= GIVEN PROBLEM =
Reproduce verbatim the part of the Raiders commentary starting at "So despite fans" and ending at "move them forward.".

= SOURCE TEXT =
To say the least, this has made watching this team a frustrating opportunity at best. The defensive secondary is woeful, the running game non-existent, and even special teams are largely inept; the season-ending injury to kickoff returner Jacoby Ford, at the beginning of the season, has left them unable even to get decent field position, in the instances when the defense is actually able to force opponents to punt.
The Raiders have been beset by a multitude of woes for quite some time, as any football fan knows, and one of the biggest problems has been a lack of continuity. Since their Super Bowl fiasco after the 2002 season, they have gone through 6 head coaches and 9 starting quarterbacks (including Dennis Allen and Carson Palmer, respectively). By way of comparison, in the 32 seasons (1963-94) between the tenures of Al Davis and Art Shell, the team had six head coaches and eight starting QBs, including short-timers such as Mike Shanahan and Cotton Davidson.
So despite fans baying for Allen's head after just ten games (and he does seem to be in over his head so far; if the team's miserable 3rd-quarter performance is any indication, he has no clue how to make halftime adjustments), it won't do any good to can him (though the OC, DC, and ST coach should all be put on notice to get it together or get gone). It would just tack on another season of "rebuilding". Even as it is, half of the current roster is likely to get blown up in the coming offseason, meaning that a tight, well-thought out mix of free agents and draft picks will be necessary to move them forward.

= GIVEN INFORMATION =
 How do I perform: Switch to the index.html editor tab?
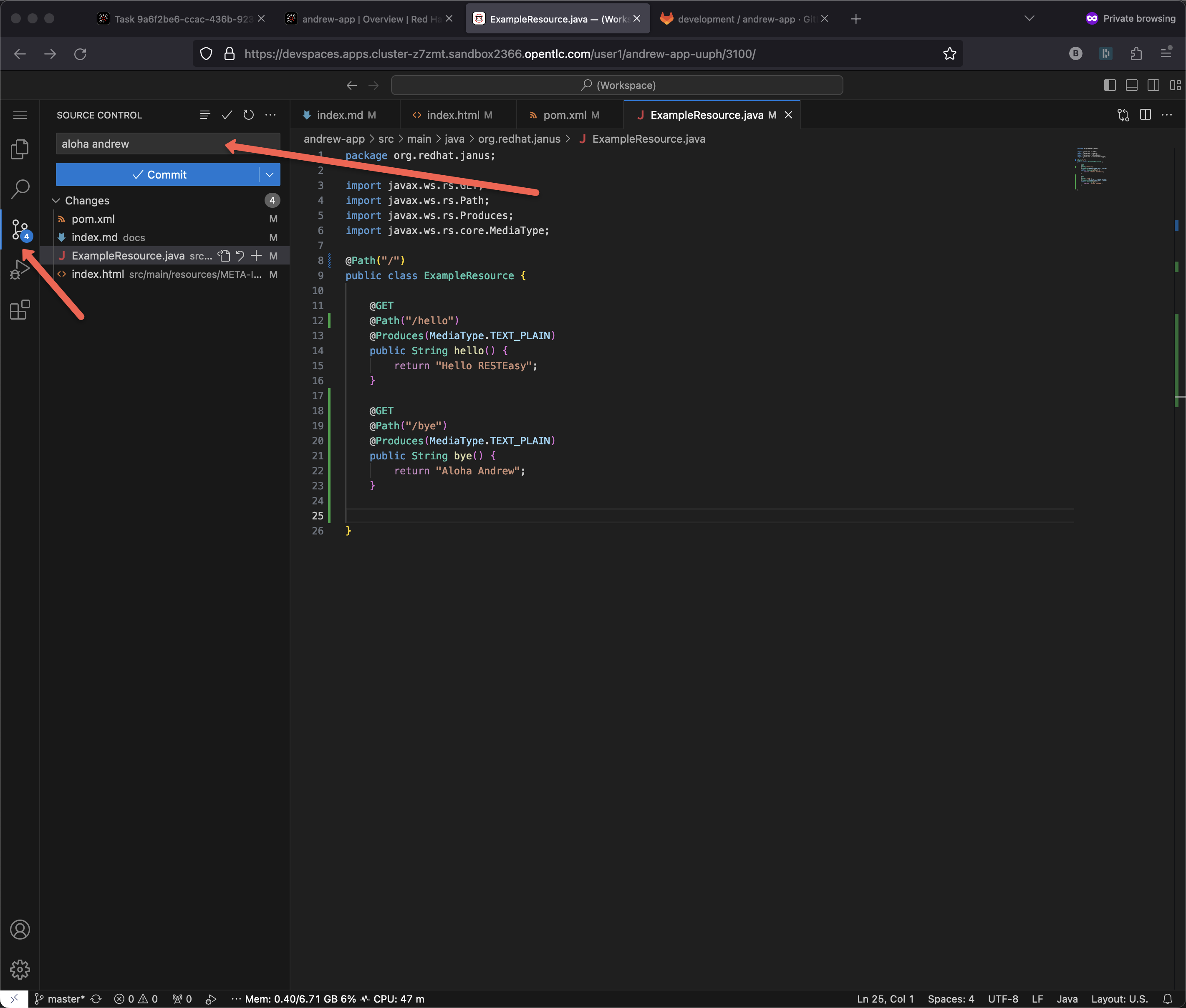coord(453,115)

= FINISHED ANSWER =
So despite fans baying for Allen's head after just ten games (and he does seem to be in over his head so far; if the team's miserable 3rd-quarter performance is any indication, he has no clue how to make halftime adjustments), it won't do any good to can him (though the OC, DC, and ST coach should all be put on notice to get it together or get gone). It would just tack on another season of "rebuilding". Even as it is, half of the current roster is likely to get blown up in the coming offseason, meaning that a tight, well-thought out mix of free agents and draft picks will be necessary to move them forward.